Plans are under way to build the Thames Heritage Boat Museum at Beale Park near Pangbourne in Berkshire – approved after a long battle with planners.

The Tamesis Trust has been set up to deliver the museum project with trustees who have a wide range of experience  from museum curation and management to restoration and conservation work.

Brian Smith chairman of The Tamesis Trust said: "This is a once in a lifetime opportunity to establish a high class museum in a lovely part of the Thames Valley to exhibit and explain the diverse history of the Thames navigation. There are no other museums covering the fascinating story [of what]  has taken place on the Thames over the last 200 years".

The museum aims to tell the navigation story of the Thames starting with the very first uses of mechanical propulsion during the 1800's to present times, the effects these changes had on the river navigation, the surrounding communities and its boat builders.

Historic Thames craft will be on display complimented with a wide variety of early machinery and other artefacts.  On site there will be specialist workshop facilities, as well as an archive department to house historic document collections for future research.

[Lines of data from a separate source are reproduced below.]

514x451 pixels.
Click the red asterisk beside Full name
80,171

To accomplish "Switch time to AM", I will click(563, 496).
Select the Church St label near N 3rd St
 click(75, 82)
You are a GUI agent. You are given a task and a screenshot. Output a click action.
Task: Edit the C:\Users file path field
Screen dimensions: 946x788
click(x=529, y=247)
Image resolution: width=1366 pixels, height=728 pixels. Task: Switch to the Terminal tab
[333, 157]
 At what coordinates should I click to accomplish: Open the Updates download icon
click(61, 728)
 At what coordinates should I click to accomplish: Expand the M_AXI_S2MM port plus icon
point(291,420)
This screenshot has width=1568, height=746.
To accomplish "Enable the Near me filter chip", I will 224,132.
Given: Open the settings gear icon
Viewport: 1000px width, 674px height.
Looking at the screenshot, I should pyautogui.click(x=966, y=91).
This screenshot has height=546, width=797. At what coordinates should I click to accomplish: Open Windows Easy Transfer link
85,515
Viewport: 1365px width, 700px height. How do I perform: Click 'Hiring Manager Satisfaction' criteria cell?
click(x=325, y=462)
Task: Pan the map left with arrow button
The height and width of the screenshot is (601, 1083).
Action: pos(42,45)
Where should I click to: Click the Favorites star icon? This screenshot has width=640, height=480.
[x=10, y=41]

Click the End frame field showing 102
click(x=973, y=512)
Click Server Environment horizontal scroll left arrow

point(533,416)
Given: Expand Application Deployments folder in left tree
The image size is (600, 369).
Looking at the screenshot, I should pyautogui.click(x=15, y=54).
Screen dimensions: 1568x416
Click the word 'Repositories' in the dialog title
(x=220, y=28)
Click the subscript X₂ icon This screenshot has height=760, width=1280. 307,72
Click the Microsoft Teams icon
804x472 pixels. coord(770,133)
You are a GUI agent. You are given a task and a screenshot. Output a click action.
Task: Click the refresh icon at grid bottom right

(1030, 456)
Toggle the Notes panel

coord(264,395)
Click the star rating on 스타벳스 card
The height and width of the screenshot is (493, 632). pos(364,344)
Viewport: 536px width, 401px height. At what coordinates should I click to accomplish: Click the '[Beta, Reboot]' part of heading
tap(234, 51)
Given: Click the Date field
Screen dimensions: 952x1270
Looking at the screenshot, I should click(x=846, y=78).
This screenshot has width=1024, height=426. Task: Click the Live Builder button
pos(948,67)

Local MP Richard Benyon, a keen supporter of the project, stated that "The history of the River Thames is a much undervalued part of our nation's heritage”.
 
A successful HLF grant does not fund the whole project, so substantial partnership contributions will also be needed, and work to raise these has already been started. The Trust are keen to consider additional potential exhibits or archives suitable for the museum display.

The Museum's proposed key exhibits will be:-


Cygnet (left) is an open launch built in 1870, probably the oldest completely original surviving river steam launch in the world.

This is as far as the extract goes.